The stalls occur unpredictably on my production system, but generally seem
to be correlated with schema operations. My source database has about
100,000 tables; it's a one-schema-per-tenant multi-tenant SaaS system.

I'm unfortunately not entirely surprised you're seeing some issues in
that case. We're invalidating internal caches a bit bit
overjudiciously, and that invalidation is triggered by schema changes.

I've performed a CPU sampling with the OSX `sample` tool based upon
reproduction approach #1:
https://gist.github.com/mfenniak/366d7ed19b2d804f41180572dc1600d8 It
appears that most of the time is spent in the
RelfilenodeMapInvalidateCallback and CatalogCacheIdInvalidate cache
invalidation callbacks, both of which appear to be invalidating caches
based upon the cache value.

I think optimizing those has some value (and I see Tom is looking at
that aspect, but the bigger thing would probably be to do fewer lookups.

Has anyone else run into this kind of performance problem? Any thoughts on
how it might be resolved? I don't mind putting in the work if someone
could describe what is happening here, and have a discussion with me about
what kind of changes might be necessary to improve the performance.

If you could provide an easily runnable sql script that reproduces the
issue, I'll have a look. I think I have a rough idea what to do.

Greetings,

Andres Freund

--
Sent via pgsql-general mailing list (pgsql-general@postgresql.org)
To make changes to your subscription:
http://www.postgresql.org/mailpref/pgsql-general

#4Andres Freund
andres@anarazel.de
In reply to: Tom Lane (#2)
Re: Logical decoding CPU-bound w/ large number of tables

Hi,

On 2017-05-05 20:59:09 -0400, Tom Lane wrote:

Hmm ... as for RelfilenodeMapInvalidateCallback, the lack of calls to
hash_search() from it in your trace says that it usually isn't doing
anything useful. All the time is being spent in hash_seq_search,
uselessly iterating over the hashtable. I'm inclined to think that
we need a smarter data structure there, maybe an independent hashtable
tracking the reverse map from relation OID to filenode map entry.

Yea, that might be worthwhile. Let me try to address the issue that we
do way too much invalidation, then we can check whether this is still
exercised hotly. On the other hand, it's still a dumb invalidation
approach, so if somebody feels like working on this...

As for CatalogCacheIdInvalidate, I wonder how many of those cycles
are doing something useful, and how many are being wasted in the outer
loop that just iterates over the cache list. We could trivially get
rid of that outer search by using syscache.c's array, as in the
attached patch. It'd be interesting to see if this patch helps your
scenario #1. (Patch is against HEAD but seems to apply cleanly to 9.5)

------------------------------------------------------------

■ **Parts of the exercise**
1. Translate this sentence from the logical decoding thread into Spanish: "All the time is being spent in hash_seq_search, uselessly iterating over the hashtable."
2. Write the next part of the logical decoding thread, continuing from its final sentence.

■ **Source material**
------------------------------------------------------------

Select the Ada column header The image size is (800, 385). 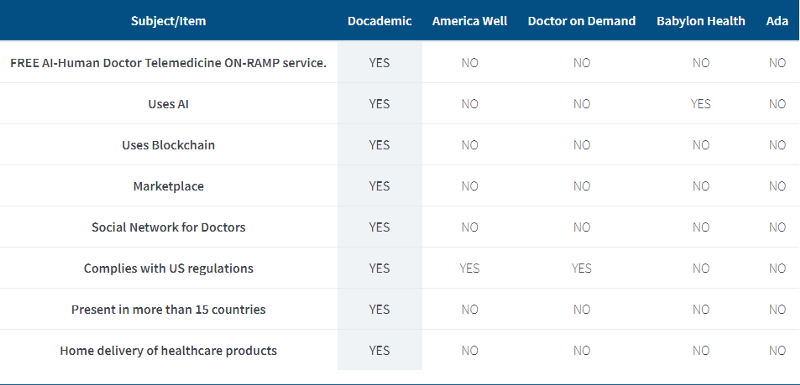click(777, 21)
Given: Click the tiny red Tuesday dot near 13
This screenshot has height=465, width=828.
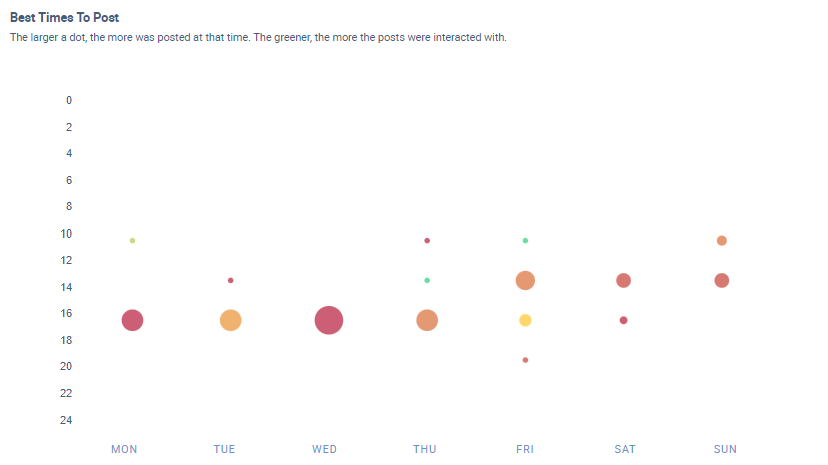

------------------------------------------------------------

■ **Results in order**
1. Todo el tiempo se está gastando en hash_seq_search, iterando inútilmente sobre la tabla hash.

2.
I've seen this be a significant fraction of CPU time completely
independent of logical decoding, so I'd guess this is worthwhile
independently. Not sure what a good benchmark for this would be.

Greetings,

Andres Freund

--
Sent via pgsql-general mailing list (pgsql-general@postgresql.org)
To make changes to your subscription:
http://www.postgresql.org/mailpref/pgsql-general

#5Tom Lane
tgl@sss.pgh.pa.us
In reply to: Andres Freund (#3)
Re: Logical decoding CPU-bound w/ large number of tables

Andres Freund <andres@anarazel.de> writes:

On 2017-05-05 14:24:07 -0600, Mathieu Fenniak wrote:

It appears that most of the time is spent in the
RelfilenodeMapInvalidateCallback and CatalogCacheIdInvalidate cache
invalidation callbacks, both of which appear to be invalidating caches
based upon the cache value.

I think optimizing those has some value (and I see Tom is looking at
that aspect, but the bigger thing would probably be to do fewer lookups.

I'm confused --- the lookup side of things is down in the noise in
Mathieu's trace. Further reducing the number of lookups doesn't seem
like it helps this scenario at all. It might matter once we've whacked
down the cost of invalidations ...

regards, tom lane

--
Sent via pgsql-general mailing list (pgsql-general@postgresql.org)
To make changes to your subscription:
http://www.postgresql.org/mailpref/pgsql-general

#6Andres Freund
andres@anarazel.de
In reply to: Tom Lane (#5)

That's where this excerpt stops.